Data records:
* * * *

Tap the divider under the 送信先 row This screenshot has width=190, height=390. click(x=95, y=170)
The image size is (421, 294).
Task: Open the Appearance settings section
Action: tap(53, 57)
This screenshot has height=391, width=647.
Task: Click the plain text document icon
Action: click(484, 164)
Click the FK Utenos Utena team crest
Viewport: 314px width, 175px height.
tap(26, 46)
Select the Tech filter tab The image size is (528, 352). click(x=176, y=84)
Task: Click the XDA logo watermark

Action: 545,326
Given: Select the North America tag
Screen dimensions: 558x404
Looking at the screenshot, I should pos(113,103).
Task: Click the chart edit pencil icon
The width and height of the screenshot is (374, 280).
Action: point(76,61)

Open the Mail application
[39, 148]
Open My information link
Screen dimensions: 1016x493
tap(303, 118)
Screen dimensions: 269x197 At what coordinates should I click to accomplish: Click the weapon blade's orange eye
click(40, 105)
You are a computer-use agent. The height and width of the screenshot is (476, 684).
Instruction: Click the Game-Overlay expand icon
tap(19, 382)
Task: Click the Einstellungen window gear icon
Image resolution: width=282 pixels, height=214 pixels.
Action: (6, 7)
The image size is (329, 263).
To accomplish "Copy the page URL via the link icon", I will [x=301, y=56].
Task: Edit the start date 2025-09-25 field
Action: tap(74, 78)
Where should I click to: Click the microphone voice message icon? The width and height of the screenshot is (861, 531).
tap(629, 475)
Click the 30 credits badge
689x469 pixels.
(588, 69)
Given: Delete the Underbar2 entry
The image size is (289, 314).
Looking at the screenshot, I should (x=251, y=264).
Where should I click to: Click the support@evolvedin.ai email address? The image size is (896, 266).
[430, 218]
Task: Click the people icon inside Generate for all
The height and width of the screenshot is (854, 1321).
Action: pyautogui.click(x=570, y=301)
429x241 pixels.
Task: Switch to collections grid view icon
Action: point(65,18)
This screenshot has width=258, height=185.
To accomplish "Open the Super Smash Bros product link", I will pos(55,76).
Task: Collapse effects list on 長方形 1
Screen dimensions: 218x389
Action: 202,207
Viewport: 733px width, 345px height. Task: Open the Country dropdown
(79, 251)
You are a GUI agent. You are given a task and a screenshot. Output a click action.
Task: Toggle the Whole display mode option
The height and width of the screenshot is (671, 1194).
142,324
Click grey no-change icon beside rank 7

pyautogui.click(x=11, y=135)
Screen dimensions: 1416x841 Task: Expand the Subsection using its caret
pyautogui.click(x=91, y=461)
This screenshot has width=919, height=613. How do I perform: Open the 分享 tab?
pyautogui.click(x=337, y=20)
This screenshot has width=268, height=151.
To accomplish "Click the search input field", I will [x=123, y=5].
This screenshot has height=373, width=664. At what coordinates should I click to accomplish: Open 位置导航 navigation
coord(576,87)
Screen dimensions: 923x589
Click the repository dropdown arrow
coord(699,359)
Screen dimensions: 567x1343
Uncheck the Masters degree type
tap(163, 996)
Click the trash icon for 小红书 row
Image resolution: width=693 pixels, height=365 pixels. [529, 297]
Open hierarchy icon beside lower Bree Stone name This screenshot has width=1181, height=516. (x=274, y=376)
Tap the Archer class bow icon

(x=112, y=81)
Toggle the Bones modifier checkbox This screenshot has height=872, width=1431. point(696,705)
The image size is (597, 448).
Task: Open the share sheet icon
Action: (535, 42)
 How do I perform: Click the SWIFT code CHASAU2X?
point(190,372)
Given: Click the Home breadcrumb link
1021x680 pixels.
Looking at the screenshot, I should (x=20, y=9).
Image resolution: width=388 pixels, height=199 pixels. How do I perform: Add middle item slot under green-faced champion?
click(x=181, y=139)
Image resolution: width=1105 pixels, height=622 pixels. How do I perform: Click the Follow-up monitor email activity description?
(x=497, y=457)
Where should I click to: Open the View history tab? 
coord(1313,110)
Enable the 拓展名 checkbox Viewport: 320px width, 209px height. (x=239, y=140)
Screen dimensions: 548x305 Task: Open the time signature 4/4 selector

* * * *

About this exercise: Every line of the data is to be printed again exactly.

Task output:
Tap the divider under the 送信先 row This screenshot has width=190, height=390. click(x=95, y=170)
The image size is (421, 294).
Task: Open the Appearance settings section
Action: tap(53, 57)
This screenshot has height=391, width=647.
Task: Click the plain text document icon
Action: click(484, 164)
Click the FK Utenos Utena team crest
Viewport: 314px width, 175px height.
tap(26, 46)
Select the Tech filter tab The image size is (528, 352). click(x=176, y=84)
Task: Click the XDA logo watermark

Action: 545,326
Given: Select the North America tag
Screen dimensions: 558x404
Looking at the screenshot, I should pos(113,103).
Task: Click the chart edit pencil icon
The width and height of the screenshot is (374, 280).
Action: point(76,61)

Open the Mail application
[39, 148]
Open My information link
Screen dimensions: 1016x493
tap(303, 118)
Screen dimensions: 269x197 At what coordinates should I click to accomplish: Click the weapon blade's orange eye
click(40, 105)
You are a computer-use agent. The height and width of the screenshot is (476, 684).
Instruction: Click the Game-Overlay expand icon
tap(19, 382)
Task: Click the Einstellungen window gear icon
Image resolution: width=282 pixels, height=214 pixels.
Action: (6, 7)
The image size is (329, 263).
To accomplish "Copy the page URL via the link icon", I will [x=301, y=56].
Task: Edit the start date 2025-09-25 field
Action: tap(74, 78)
Where should I click to: Click the microphone voice message icon? The width and height of the screenshot is (861, 531).
tap(629, 475)
Click the 30 credits badge
689x469 pixels.
(588, 69)
Given: Delete the Underbar2 entry
The image size is (289, 314).
Looking at the screenshot, I should (x=251, y=264).
Where should I click to: Click the support@evolvedin.ai email address? The image size is (896, 266).
[430, 218]
Task: Click the people icon inside Generate for all
The height and width of the screenshot is (854, 1321).
Action: pyautogui.click(x=570, y=301)
429x241 pixels.
Task: Switch to collections grid view icon
Action: point(65,18)
This screenshot has width=258, height=185.
To accomplish "Open the Super Smash Bros product link", I will pos(55,76).
Task: Collapse effects list on 長方形 1
Screen dimensions: 218x389
Action: 202,207
Viewport: 733px width, 345px height. Task: Open the Country dropdown
(79, 251)
You are a GUI agent. You are given a task and a screenshot. Output a click action.
Task: Toggle the Whole display mode option
The height and width of the screenshot is (671, 1194).
142,324
Click grey no-change icon beside rank 7

pyautogui.click(x=11, y=135)
Screen dimensions: 1416x841 Task: Expand the Subsection using its caret
pyautogui.click(x=91, y=461)
This screenshot has width=919, height=613. How do I perform: Open the 分享 tab?
pyautogui.click(x=337, y=20)
This screenshot has width=268, height=151.
To accomplish "Click the search input field", I will [x=123, y=5].
This screenshot has height=373, width=664. At what coordinates should I click to accomplish: Open 位置导航 navigation
coord(576,87)
Screen dimensions: 923x589
Click the repository dropdown arrow
coord(699,359)
Screen dimensions: 567x1343
Uncheck the Masters degree type
tap(163, 996)
Click the trash icon for 小红书 row
Image resolution: width=693 pixels, height=365 pixels. [529, 297]
Open hierarchy icon beside lower Bree Stone name This screenshot has width=1181, height=516. (x=274, y=376)
Tap the Archer class bow icon

(x=112, y=81)
Toggle the Bones modifier checkbox This screenshot has height=872, width=1431. point(696,705)
The image size is (597, 448).
Task: Open the share sheet icon
Action: (535, 42)
 How do I perform: Click the SWIFT code CHASAU2X?
point(190,372)
Given: Click the Home breadcrumb link
1021x680 pixels.
Looking at the screenshot, I should (x=20, y=9).
Image resolution: width=388 pixels, height=199 pixels. How do I perform: Add middle item slot under green-faced champion?
click(x=181, y=139)
Image resolution: width=1105 pixels, height=622 pixels. How do I perform: Click the Follow-up monitor email activity description?
(x=497, y=457)
Where should I click to: Open the View history tab? 
coord(1313,110)
Enable the 拓展名 checkbox Viewport: 320px width, 209px height. (x=239, y=140)
Screen dimensions: 548x305 Task: Open the time signature 4/4 selector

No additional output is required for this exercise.